Neue Gallensäuren entdeckt
Wie gut ihre Methode tatsächlich funktioniert, konnten Böcker und sein Team in Kooperation mit Kolleginnen und Kollegen der University of California in San Diego demonstrieren. Sie haben dafür Massenspektrometriedaten des Verdauungssystems von Mäusen untersucht und darin nach bislang unbekannten Gallensäuren gesucht. Dafür wurden über 28.000 theoretisch mögliche Gallensäurestrukturen konstruiert und diese mit den Messdaten aus dem Mikrobiom der Mäuse abgeglichen. Die anschließende Analyse mit COSMIC lieferte insgesamt elf neue, bislang völlig unbekannte Gallensäurestrukturen. Zwei davon konnten inzwischen anhand gezielt synthetisierter Referenzproben bestätigt werden.

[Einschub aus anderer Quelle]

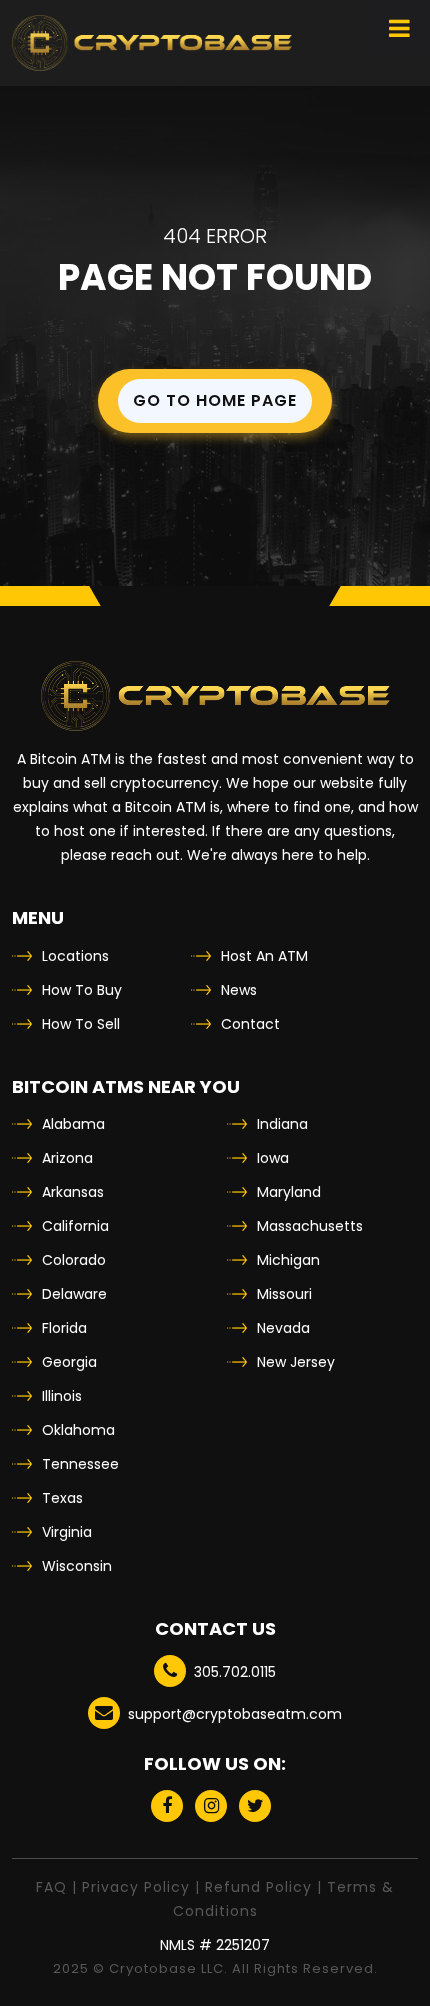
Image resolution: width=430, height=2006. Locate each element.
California (75, 1226)
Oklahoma (78, 1430)
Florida (64, 1328)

„Das zeigt zum einen, dass unsere Methode zuverlässig funktioniert“, unterstreicht Sebastian Böcker. Zum anderen biete COSMIC die Chance, die Suche nach neuen interessanten Substanzen erheblich zu beschleunigen, da sich das Screening vollautomatisch, ohne personellen Aufwand und in kurzer Zeit durchführen lasse. Er erwartet, dass in den kommenden Jahren auf diese Weise Tausende neuer Molekülstrukturen aufgeklärt werden können.
Diese Newsmeldung wurde mit Material der Friedrich-Schiller-Universität Jena via Informationsdienst Wissenschaft erstellt.